PROBLEM TO WORK ON: Using the entries below, copy out all lines where "Grey" is found.

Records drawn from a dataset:
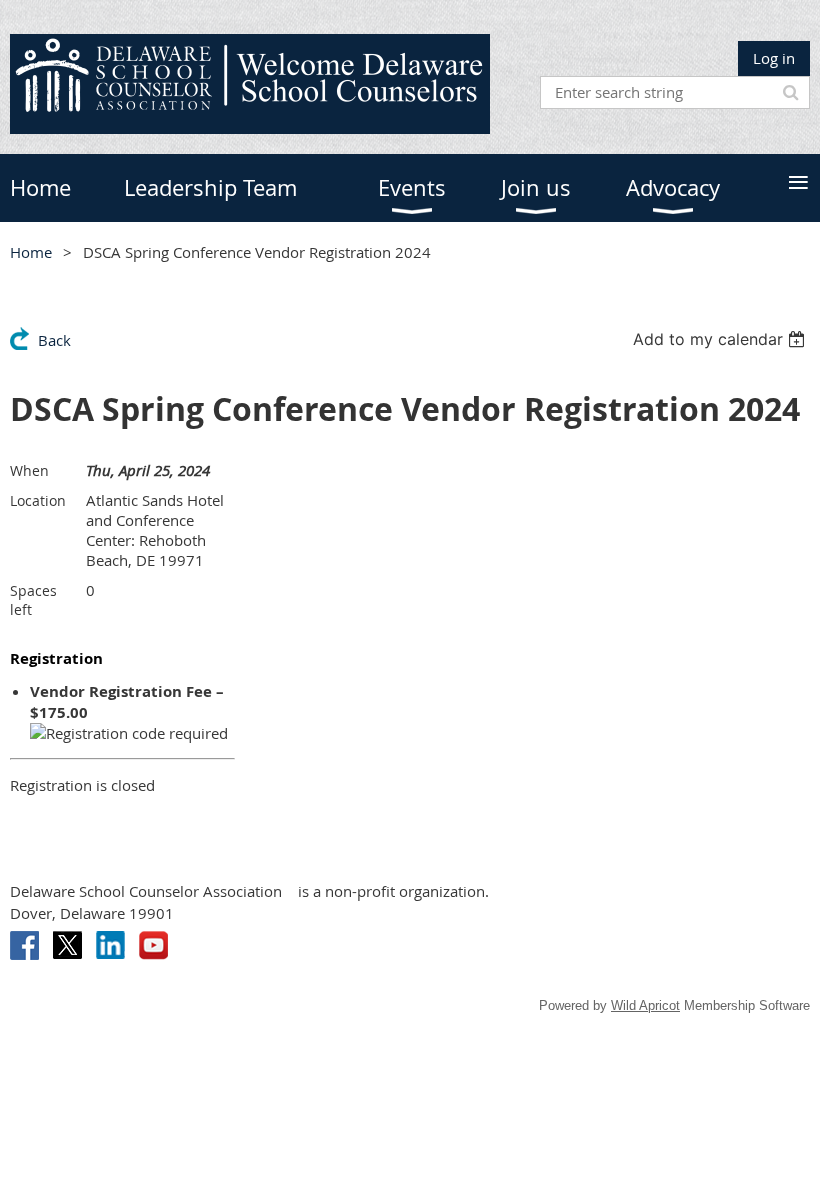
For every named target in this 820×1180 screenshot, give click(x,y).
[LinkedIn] (110, 945)
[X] (67, 945)
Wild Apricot (645, 1005)
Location (38, 500)
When (29, 470)
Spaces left (33, 600)
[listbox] (721, 339)
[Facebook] (24, 945)
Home (31, 252)
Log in (774, 58)
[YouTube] (153, 945)
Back (54, 340)
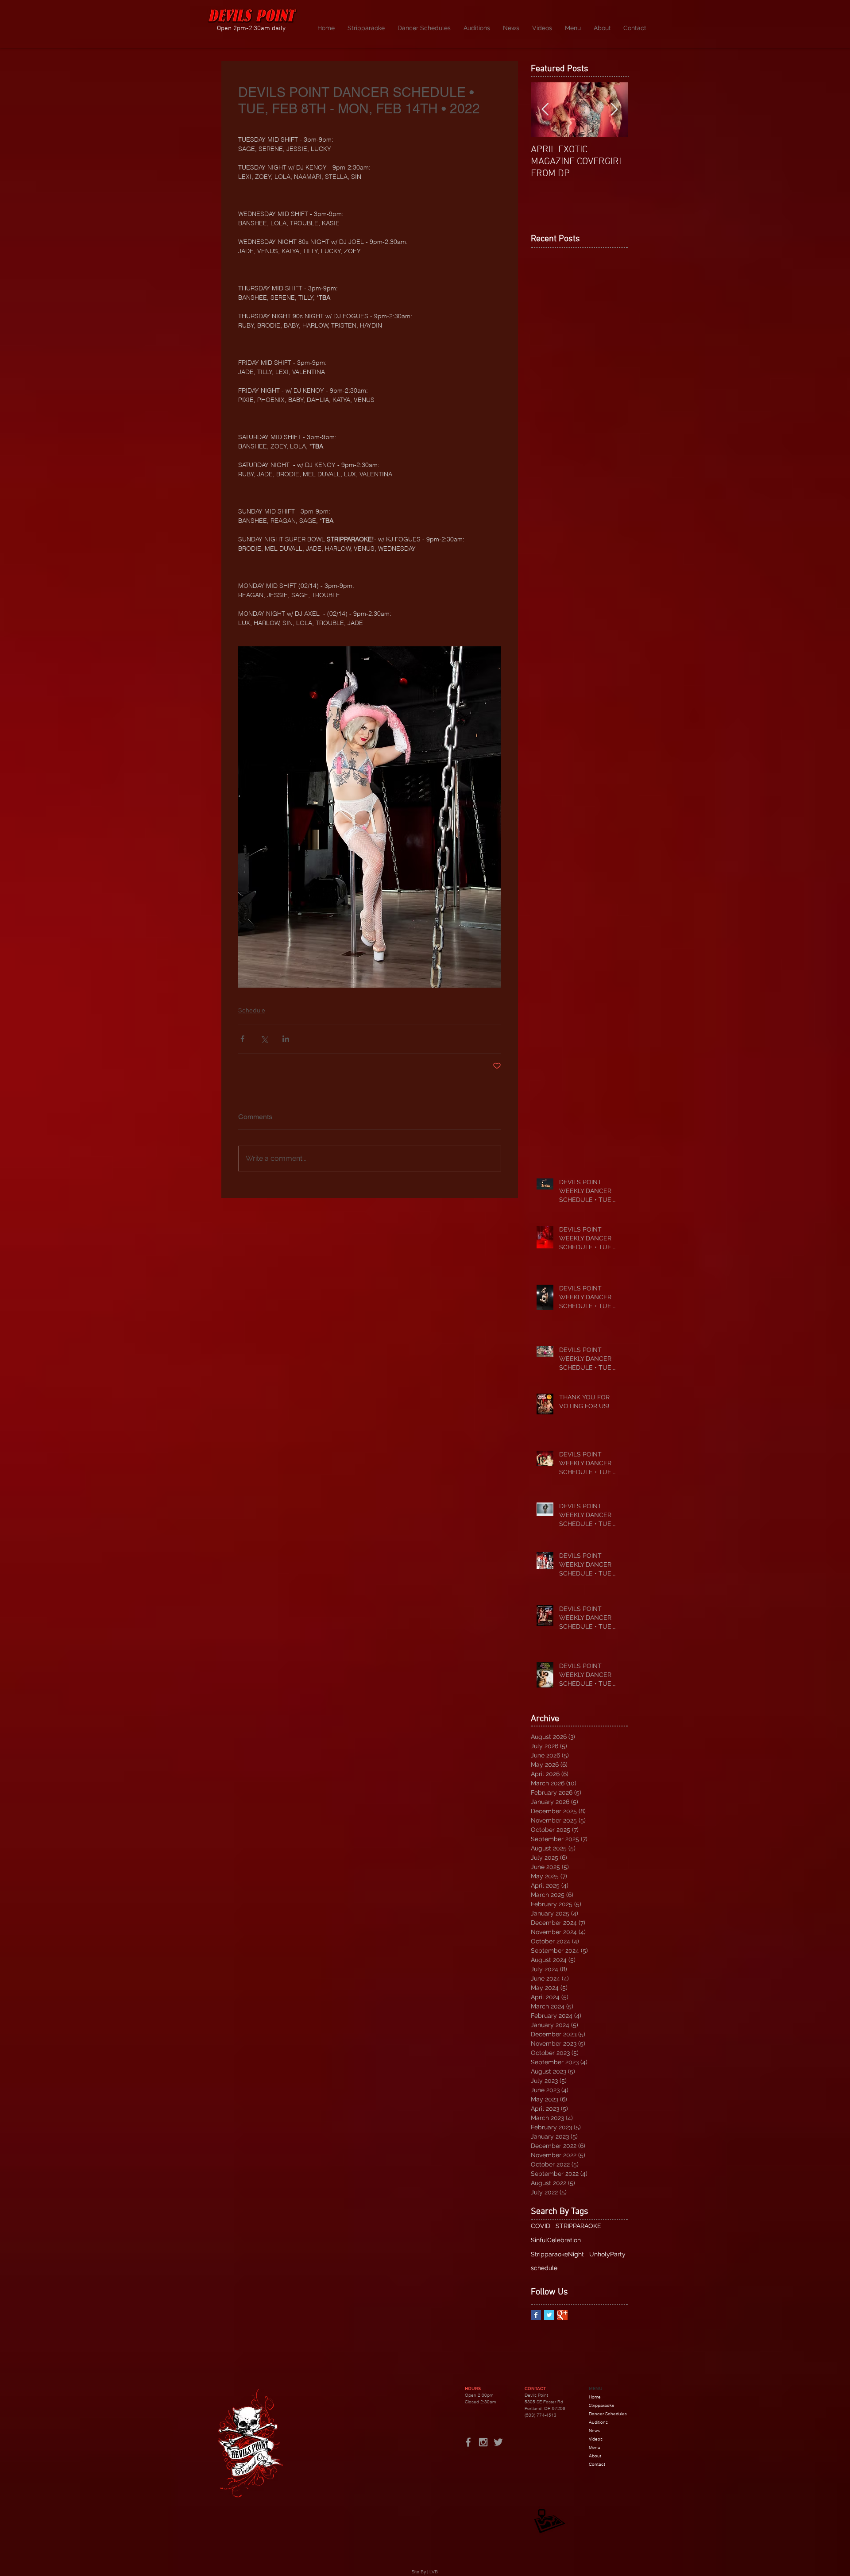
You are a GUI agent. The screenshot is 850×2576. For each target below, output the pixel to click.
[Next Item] (614, 109)
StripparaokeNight (557, 2254)
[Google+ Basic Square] (562, 2315)
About (595, 2456)
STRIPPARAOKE (578, 2225)
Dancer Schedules (608, 2414)
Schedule (251, 1010)
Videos (596, 2439)
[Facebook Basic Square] (536, 2315)
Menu (594, 2447)
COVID (540, 2225)
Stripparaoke (601, 2405)
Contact (597, 2464)
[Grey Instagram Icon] (483, 2442)
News (594, 2430)
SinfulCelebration (556, 2240)
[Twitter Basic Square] (549, 2315)
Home (595, 2397)
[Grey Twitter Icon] (498, 2442)
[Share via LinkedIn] (286, 1039)
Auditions (598, 2422)
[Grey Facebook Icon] (468, 2442)
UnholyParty (607, 2254)
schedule (544, 2267)
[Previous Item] (545, 109)
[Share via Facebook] (242, 1039)
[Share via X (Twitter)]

TASK RESPONSE:
[Grey Instagram Icon] (483, 2442)
[Grey Twitter Icon] (498, 2442)
[Grey Facebook Icon] (468, 2442)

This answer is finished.